# Lab 7: Contextual Bag of Words with Pytorch
### COSC 426: Fall 2025, Colgate University

Use this notebook to answer the questions in `Lab7.md`. Make sure to include in this notebook all the tests and experiments you run. Make sure to also cite any external resources you use. 

## Part 1: Familiarize yourself with the different components of the CBOW model

Add as many code chunks and markdown chunks as required to answer the questions in this part.

In [56]:
import os

import torch
import pickle

import CBOW

# For colorcoding
RED = "\033[31m"
GREEN = "\033[92m"
BLUE = "\033[94m"
END = "\033[0m"

### Part 1.1


In [57]:
data4 = CBOW.CBOW_Dataset("./data/sample-alice.txt", "./data/sample_vocab.txt", 4)

In [58]:
print(f"Num training examples: {len(data4.X)}")

Num training examples: 336


In [59]:
data2 = CBOW.CBOW_Dataset("./data/sample-alice.txt", "./data/sample_vocab.txt", 2)

In [60]:
print(f"Num training examples: {len(data2.X)}")

Num training examples: 336


1. Create a `CBOW_Dataset` object with `sample_alice.txt`, `sample_vocab.txt`, and a window size of 4. How many training examples does the dataset have? (*Hint: Remember you can access the variables in the object's init*) 
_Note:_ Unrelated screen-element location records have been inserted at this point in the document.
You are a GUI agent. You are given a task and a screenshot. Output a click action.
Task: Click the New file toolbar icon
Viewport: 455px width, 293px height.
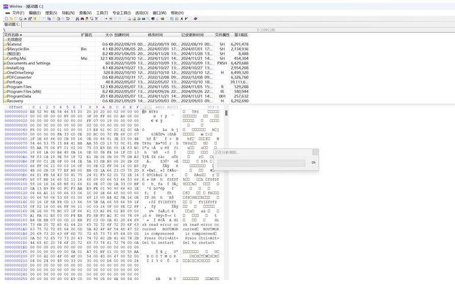(x=7, y=18)
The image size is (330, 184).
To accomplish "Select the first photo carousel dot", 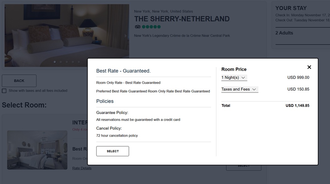I will coord(55,62).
    There are 336 training examples.

2. Create a `CBOW_Dataset` object with `sample_alice.txt`, `sample_vocab.txt`, and a window size of 2. How many training examples does the dataset have?

    There are 336 training examples.

3. Does window size affect the number of training examples, why or why not? 
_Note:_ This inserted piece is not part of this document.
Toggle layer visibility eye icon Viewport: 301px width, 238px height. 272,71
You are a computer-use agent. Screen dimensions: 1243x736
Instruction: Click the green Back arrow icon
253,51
    Since we are using padding, both of the training sets have the same number of examples, which is the number of words in the text.

4. What does one training example look like? What is the sequence of steps to go from text in the form of a string to the final format and data types of the training example? 

    A training example looks like an embedding, of widow size*2. We want to use a *2 since we want to account for every word, hence we need to add padding so that the window accounts for every word. We frist divide the text into sentences, and further divide the sentences into tokens. Tokens are then converted into integer values using the vocab:id mapping. We chunk these values into pairs in the format of n words:n+1th word, where n is the window size. 

5. Is this final dataset case-sensitive (i.e., does it treat lower and upper case differently)? If it is, how can you change it to not be case-sensitive and vice versa? 

    The final dataset is not case sensitive. To make it case sensitive, we can remove `.lower()` funciton in the preprocessing, and treat capitalized words as diffrent tokens. 

### Part 1.2


1. In the `__init__` part of the `CBOW_Model`, you are initializing a `torch.nn.Embedding` layer. Conceptually, what does this layer do? What are the input and output dimensions of this layer? Why does this make sense?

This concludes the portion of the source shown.